> _WHAT YOU WILL DO_
Please repeat exactly the line containing "Click the 'median' legend text" and each line after it in the records below, through the last.

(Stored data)
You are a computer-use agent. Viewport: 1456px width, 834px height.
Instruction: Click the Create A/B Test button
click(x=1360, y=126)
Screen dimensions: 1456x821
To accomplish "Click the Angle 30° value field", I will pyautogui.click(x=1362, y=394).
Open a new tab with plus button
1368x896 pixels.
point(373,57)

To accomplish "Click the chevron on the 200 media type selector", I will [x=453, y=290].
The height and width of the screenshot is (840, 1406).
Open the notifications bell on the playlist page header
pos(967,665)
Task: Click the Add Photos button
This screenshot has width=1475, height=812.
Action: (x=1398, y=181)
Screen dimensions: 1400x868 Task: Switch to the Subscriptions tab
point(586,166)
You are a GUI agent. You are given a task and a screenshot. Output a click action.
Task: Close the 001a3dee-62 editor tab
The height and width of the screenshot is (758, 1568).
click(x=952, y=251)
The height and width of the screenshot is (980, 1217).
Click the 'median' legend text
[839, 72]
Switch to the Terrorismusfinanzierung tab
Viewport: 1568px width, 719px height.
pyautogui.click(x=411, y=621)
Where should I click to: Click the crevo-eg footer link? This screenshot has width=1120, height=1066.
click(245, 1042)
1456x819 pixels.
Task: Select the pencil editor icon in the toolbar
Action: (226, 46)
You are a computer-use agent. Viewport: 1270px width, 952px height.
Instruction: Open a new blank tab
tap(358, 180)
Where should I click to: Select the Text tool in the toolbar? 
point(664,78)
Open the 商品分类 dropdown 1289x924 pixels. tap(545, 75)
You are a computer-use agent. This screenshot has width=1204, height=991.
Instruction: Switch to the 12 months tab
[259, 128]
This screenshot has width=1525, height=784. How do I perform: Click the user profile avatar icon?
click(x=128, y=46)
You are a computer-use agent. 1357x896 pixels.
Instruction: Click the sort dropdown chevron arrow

> _RESPONSE TO THIS TASK_
Click the 'median' legend text
[839, 72]
Switch to the Terrorismusfinanzierung tab
Viewport: 1568px width, 719px height.
pyautogui.click(x=411, y=621)
Where should I click to: Click the crevo-eg footer link? This screenshot has width=1120, height=1066.
click(245, 1042)
1456x819 pixels.
Task: Select the pencil editor icon in the toolbar
Action: (226, 46)
You are a computer-use agent. Viewport: 1270px width, 952px height.
Instruction: Open a new blank tab
tap(358, 180)
Where should I click to: Select the Text tool in the toolbar? 
point(664,78)
Open the 商品分类 dropdown 1289x924 pixels. tap(545, 75)
You are a computer-use agent. This screenshot has width=1204, height=991.
Instruction: Switch to the 12 months tab
[259, 128]
This screenshot has width=1525, height=784. How do I perform: Click the user profile avatar icon?
click(x=128, y=46)
You are a computer-use agent. 1357x896 pixels.
Instruction: Click the sort dropdown chevron arrow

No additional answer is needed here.